> [TO DO]: Copy the listing below line for line, from its opening line to the one with "The image size is (1092, 1108).", both included; stop there.
BEGIN STORED DATA
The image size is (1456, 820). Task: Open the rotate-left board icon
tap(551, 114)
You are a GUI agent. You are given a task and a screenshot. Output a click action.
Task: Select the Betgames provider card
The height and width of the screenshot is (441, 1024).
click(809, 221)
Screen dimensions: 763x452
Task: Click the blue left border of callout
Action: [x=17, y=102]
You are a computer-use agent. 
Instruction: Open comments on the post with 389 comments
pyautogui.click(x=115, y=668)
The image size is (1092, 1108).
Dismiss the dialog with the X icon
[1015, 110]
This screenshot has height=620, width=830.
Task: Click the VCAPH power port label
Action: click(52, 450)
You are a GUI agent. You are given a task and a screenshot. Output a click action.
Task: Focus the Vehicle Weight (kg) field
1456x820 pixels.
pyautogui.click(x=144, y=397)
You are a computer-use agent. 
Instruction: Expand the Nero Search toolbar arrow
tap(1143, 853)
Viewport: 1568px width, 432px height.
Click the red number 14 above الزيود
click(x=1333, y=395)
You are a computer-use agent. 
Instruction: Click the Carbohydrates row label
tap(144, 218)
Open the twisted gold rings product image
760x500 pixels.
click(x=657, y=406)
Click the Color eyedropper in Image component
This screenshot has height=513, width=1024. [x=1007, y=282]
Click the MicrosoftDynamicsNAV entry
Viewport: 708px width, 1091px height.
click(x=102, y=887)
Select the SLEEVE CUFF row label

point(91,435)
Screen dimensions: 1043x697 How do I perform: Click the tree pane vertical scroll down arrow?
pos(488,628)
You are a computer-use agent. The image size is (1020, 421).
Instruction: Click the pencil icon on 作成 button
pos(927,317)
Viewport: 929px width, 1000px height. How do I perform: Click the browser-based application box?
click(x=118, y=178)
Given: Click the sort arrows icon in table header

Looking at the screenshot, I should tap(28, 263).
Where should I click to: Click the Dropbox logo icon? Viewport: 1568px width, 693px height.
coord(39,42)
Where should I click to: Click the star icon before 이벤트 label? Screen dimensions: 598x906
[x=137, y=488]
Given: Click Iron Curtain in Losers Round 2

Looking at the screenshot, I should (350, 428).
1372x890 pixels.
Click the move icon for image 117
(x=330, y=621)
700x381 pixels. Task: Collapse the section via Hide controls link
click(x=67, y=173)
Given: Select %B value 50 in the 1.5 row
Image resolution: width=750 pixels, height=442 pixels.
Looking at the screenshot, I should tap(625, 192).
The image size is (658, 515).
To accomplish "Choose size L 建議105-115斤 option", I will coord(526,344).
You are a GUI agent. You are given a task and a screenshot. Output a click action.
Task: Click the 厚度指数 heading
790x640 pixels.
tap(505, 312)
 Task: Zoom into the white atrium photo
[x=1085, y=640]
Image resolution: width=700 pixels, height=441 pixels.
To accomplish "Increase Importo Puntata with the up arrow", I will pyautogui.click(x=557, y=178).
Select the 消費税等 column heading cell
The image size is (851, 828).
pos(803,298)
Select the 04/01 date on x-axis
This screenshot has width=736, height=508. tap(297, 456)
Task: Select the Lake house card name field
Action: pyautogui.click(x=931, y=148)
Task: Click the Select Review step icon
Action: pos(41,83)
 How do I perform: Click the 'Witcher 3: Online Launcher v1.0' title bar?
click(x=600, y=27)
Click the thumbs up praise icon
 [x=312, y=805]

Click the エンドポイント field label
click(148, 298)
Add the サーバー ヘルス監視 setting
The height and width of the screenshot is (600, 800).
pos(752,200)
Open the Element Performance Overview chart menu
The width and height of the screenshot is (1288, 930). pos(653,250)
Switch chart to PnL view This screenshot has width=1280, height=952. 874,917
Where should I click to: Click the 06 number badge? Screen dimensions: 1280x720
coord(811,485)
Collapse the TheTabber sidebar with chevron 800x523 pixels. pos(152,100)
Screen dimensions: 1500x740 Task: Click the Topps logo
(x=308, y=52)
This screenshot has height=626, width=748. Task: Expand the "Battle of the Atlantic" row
END STORED DATA
> [PROBLEM SOLUTION]:
The image size is (1456, 820). Task: Open the rotate-left board icon
tap(551, 114)
You are a GUI agent. You are given a task and a screenshot. Output a click action.
Task: Select the Betgames provider card
The height and width of the screenshot is (441, 1024).
click(809, 221)
Screen dimensions: 763x452
Task: Click the blue left border of callout
Action: [x=17, y=102]
You are a computer-use agent. 
Instruction: Open comments on the post with 389 comments
pyautogui.click(x=115, y=668)
The image size is (1092, 1108).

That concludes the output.